══ Extracted entries ══

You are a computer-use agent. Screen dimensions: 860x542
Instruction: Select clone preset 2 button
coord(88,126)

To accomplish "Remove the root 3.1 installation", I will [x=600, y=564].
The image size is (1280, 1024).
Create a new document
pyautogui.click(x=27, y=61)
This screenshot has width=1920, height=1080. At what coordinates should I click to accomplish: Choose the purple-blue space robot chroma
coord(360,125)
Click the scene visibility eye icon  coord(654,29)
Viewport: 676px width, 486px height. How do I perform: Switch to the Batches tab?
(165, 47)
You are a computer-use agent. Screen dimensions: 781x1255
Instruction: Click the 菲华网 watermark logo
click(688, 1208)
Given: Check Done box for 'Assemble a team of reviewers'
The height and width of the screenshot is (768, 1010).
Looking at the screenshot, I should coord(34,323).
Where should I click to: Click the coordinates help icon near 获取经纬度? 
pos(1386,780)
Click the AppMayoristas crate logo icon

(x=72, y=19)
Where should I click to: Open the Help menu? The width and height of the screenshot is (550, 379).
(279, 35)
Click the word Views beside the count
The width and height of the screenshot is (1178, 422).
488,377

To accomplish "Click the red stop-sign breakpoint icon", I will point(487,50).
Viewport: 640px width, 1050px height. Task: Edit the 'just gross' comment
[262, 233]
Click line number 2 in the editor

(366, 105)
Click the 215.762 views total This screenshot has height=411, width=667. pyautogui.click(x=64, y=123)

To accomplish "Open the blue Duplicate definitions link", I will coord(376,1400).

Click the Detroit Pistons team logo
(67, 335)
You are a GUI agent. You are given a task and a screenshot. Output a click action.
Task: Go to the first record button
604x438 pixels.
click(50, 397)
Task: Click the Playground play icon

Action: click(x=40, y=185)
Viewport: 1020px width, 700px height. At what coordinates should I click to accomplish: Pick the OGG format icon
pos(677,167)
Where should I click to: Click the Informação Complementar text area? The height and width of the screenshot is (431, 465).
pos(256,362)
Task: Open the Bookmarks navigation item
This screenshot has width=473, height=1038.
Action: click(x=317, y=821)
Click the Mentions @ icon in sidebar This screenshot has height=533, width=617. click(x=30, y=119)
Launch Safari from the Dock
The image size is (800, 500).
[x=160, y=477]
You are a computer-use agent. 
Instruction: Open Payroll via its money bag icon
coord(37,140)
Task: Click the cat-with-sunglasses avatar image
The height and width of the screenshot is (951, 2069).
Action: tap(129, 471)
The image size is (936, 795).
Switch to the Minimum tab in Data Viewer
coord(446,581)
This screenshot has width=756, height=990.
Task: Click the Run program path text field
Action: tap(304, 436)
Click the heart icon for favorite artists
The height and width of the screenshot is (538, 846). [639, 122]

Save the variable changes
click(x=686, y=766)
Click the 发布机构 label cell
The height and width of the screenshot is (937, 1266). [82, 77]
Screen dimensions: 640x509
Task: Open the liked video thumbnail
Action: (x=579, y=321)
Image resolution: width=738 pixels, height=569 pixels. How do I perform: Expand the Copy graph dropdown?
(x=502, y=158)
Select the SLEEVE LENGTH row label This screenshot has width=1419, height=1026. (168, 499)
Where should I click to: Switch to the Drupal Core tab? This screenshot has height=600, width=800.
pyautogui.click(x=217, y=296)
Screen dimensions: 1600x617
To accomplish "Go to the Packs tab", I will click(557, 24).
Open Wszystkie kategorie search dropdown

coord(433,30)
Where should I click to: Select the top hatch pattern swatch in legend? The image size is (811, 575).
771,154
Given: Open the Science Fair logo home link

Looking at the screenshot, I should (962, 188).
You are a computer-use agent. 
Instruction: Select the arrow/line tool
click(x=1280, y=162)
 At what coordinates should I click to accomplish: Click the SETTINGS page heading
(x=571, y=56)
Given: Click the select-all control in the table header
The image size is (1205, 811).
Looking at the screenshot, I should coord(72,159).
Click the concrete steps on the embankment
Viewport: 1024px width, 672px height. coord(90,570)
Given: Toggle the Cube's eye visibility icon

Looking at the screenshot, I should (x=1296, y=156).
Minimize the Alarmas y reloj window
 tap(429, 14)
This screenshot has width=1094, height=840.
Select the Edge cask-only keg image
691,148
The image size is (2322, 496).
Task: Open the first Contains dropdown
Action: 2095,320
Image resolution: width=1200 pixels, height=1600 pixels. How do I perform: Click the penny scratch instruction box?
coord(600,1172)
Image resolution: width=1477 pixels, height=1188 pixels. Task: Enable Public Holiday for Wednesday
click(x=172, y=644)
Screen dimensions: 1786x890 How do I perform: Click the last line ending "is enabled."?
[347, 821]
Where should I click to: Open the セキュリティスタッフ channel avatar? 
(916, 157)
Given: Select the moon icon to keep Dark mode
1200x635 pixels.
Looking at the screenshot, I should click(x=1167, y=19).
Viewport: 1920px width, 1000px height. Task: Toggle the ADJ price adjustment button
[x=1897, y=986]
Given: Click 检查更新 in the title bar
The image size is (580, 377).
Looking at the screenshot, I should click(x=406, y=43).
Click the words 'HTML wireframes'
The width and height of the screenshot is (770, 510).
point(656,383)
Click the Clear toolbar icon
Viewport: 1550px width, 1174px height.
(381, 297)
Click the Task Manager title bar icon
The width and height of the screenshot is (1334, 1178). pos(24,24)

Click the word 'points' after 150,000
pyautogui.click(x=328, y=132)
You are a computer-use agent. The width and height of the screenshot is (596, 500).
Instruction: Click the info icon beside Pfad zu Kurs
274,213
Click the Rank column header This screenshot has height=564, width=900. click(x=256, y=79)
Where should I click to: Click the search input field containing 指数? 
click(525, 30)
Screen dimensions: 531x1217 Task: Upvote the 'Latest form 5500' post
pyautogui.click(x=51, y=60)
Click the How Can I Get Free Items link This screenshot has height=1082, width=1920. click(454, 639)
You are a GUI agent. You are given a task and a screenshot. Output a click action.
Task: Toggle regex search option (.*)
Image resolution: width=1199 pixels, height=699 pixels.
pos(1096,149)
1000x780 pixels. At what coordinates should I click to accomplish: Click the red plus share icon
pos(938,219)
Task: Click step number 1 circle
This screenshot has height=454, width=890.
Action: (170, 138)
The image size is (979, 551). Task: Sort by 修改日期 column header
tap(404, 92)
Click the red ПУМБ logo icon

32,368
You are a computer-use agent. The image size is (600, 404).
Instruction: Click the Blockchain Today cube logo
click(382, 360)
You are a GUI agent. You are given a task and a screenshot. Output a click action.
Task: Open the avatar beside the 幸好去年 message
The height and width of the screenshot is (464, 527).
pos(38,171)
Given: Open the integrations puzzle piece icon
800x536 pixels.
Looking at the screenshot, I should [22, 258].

═══

[Task details] From the first line down to the last, give the records again exactly.

[Your response]
You are a computer-use agent. Screen dimensions: 860x542
Instruction: Select clone preset 2 button
coord(88,126)

To accomplish "Remove the root 3.1 installation", I will [x=600, y=564].
The image size is (1280, 1024).
Create a new document
pyautogui.click(x=27, y=61)
This screenshot has width=1920, height=1080. At what coordinates should I click to accomplish: Choose the purple-blue space robot chroma
coord(360,125)
Click the scene visibility eye icon  coord(654,29)
Viewport: 676px width, 486px height. How do I perform: Switch to the Batches tab?
(165, 47)
You are a computer-use agent. Screen dimensions: 781x1255
Instruction: Click the 菲华网 watermark logo
click(688, 1208)
Given: Check Done box for 'Assemble a team of reviewers'
The height and width of the screenshot is (768, 1010).
Looking at the screenshot, I should coord(34,323).
Where should I click to: Click the coordinates help icon near 获取经纬度? 
pos(1386,780)
Click the AppMayoristas crate logo icon

(x=72, y=19)
Where should I click to: Open the Help menu? The width and height of the screenshot is (550, 379).
(279, 35)
Click the word Views beside the count
The width and height of the screenshot is (1178, 422).
488,377

To accomplish "Click the red stop-sign breakpoint icon", I will point(487,50).
Viewport: 640px width, 1050px height. Task: Edit the 'just gross' comment
[262, 233]
Click line number 2 in the editor

(366, 105)
Click the 215.762 views total This screenshot has height=411, width=667. pyautogui.click(x=64, y=123)

To accomplish "Open the blue Duplicate definitions link", I will coord(376,1400).

Click the Detroit Pistons team logo
(67, 335)
You are a GUI agent. You are given a task and a screenshot. Output a click action.
Task: Go to the first record button
604x438 pixels.
click(50, 397)
Task: Click the Playground play icon

Action: click(x=40, y=185)
Viewport: 1020px width, 700px height. At what coordinates should I click to accomplish: Pick the OGG format icon
pos(677,167)
Where should I click to: Click the Informação Complementar text area? The height and width of the screenshot is (431, 465).
pos(256,362)
Task: Open the Bookmarks navigation item
This screenshot has width=473, height=1038.
Action: click(x=317, y=821)
Click the Mentions @ icon in sidebar This screenshot has height=533, width=617. click(x=30, y=119)
Launch Safari from the Dock
The image size is (800, 500).
[x=160, y=477]
You are a computer-use agent. 
Instruction: Open Payroll via its money bag icon
coord(37,140)
Task: Click the cat-with-sunglasses avatar image
The height and width of the screenshot is (951, 2069).
Action: tap(129, 471)
The image size is (936, 795).
Switch to the Minimum tab in Data Viewer
coord(446,581)
This screenshot has width=756, height=990.
Task: Click the Run program path text field
Action: tap(304, 436)
Click the heart icon for favorite artists
The height and width of the screenshot is (538, 846). [639, 122]

Save the variable changes
click(x=686, y=766)
Click the 发布机构 label cell
The height and width of the screenshot is (937, 1266). [82, 77]
Screen dimensions: 640x509
Task: Open the liked video thumbnail
Action: (x=579, y=321)
Image resolution: width=738 pixels, height=569 pixels. How do I perform: Expand the Copy graph dropdown?
(x=502, y=158)
Select the SLEEVE LENGTH row label This screenshot has width=1419, height=1026. (168, 499)
Where should I click to: Switch to the Drupal Core tab? This screenshot has height=600, width=800.
pyautogui.click(x=217, y=296)
Screen dimensions: 1600x617
To accomplish "Go to the Packs tab", I will click(557, 24).
Open Wszystkie kategorie search dropdown

coord(433,30)
Where should I click to: Select the top hatch pattern swatch in legend? The image size is (811, 575).
771,154
Given: Open the Science Fair logo home link

Looking at the screenshot, I should (962, 188).
You are a computer-use agent. 
Instruction: Select the arrow/line tool
click(x=1280, y=162)
 At what coordinates should I click to accomplish: Click the SETTINGS page heading
(x=571, y=56)
Given: Click the select-all control in the table header
The image size is (1205, 811).
Looking at the screenshot, I should coord(72,159).
Click the concrete steps on the embankment
Viewport: 1024px width, 672px height. coord(90,570)
Given: Toggle the Cube's eye visibility icon

Looking at the screenshot, I should (x=1296, y=156).
Minimize the Alarmas y reloj window
 tap(429, 14)
This screenshot has width=1094, height=840.
Select the Edge cask-only keg image
691,148
The image size is (2322, 496).
Task: Open the first Contains dropdown
Action: 2095,320
Image resolution: width=1200 pixels, height=1600 pixels. How do I perform: Click the penny scratch instruction box?
coord(600,1172)
Image resolution: width=1477 pixels, height=1188 pixels. Task: Enable Public Holiday for Wednesday
click(x=172, y=644)
Screen dimensions: 1786x890 How do I perform: Click the last line ending "is enabled."?
[347, 821]
Where should I click to: Open the セキュリティスタッフ channel avatar? 
(916, 157)
Given: Select the moon icon to keep Dark mode
1200x635 pixels.
Looking at the screenshot, I should click(x=1167, y=19).
Viewport: 1920px width, 1000px height. Task: Toggle the ADJ price adjustment button
[x=1897, y=986]
Given: Click 检查更新 in the title bar
The image size is (580, 377).
Looking at the screenshot, I should click(x=406, y=43).
Click the words 'HTML wireframes'
The width and height of the screenshot is (770, 510).
point(656,383)
Click the Clear toolbar icon
Viewport: 1550px width, 1174px height.
(381, 297)
Click the Task Manager title bar icon
The width and height of the screenshot is (1334, 1178). pos(24,24)

Click the word 'points' after 150,000
pyautogui.click(x=328, y=132)
You are a computer-use agent. The width and height of the screenshot is (596, 500).
Instruction: Click the info icon beside Pfad zu Kurs
274,213
Click the Rank column header This screenshot has height=564, width=900. click(x=256, y=79)
Where should I click to: Click the search input field containing 指数? 
click(525, 30)
Screen dimensions: 531x1217 Task: Upvote the 'Latest form 5500' post
pyautogui.click(x=51, y=60)
Click the How Can I Get Free Items link This screenshot has height=1082, width=1920. click(454, 639)
You are a GUI agent. You are given a task and a screenshot. Output a click action.
Task: Toggle regex search option (.*)
Image resolution: width=1199 pixels, height=699 pixels.
pos(1096,149)
1000x780 pixels. At what coordinates should I click to accomplish: Click the red plus share icon
pos(938,219)
Task: Click step number 1 circle
This screenshot has height=454, width=890.
Action: (170, 138)
The image size is (979, 551). Task: Sort by 修改日期 column header
tap(404, 92)
Click the red ПУМБ logo icon

32,368
You are a computer-use agent. The image size is (600, 404).
Instruction: Click the Blockchain Today cube logo
click(382, 360)
You are a GUI agent. You are given a task and a screenshot. Output a click action.
Task: Open the avatar beside the 幸好去年 message
The height and width of the screenshot is (464, 527).
pos(38,171)
Given: Open the integrations puzzle piece icon
800x536 pixels.
Looking at the screenshot, I should [22, 258].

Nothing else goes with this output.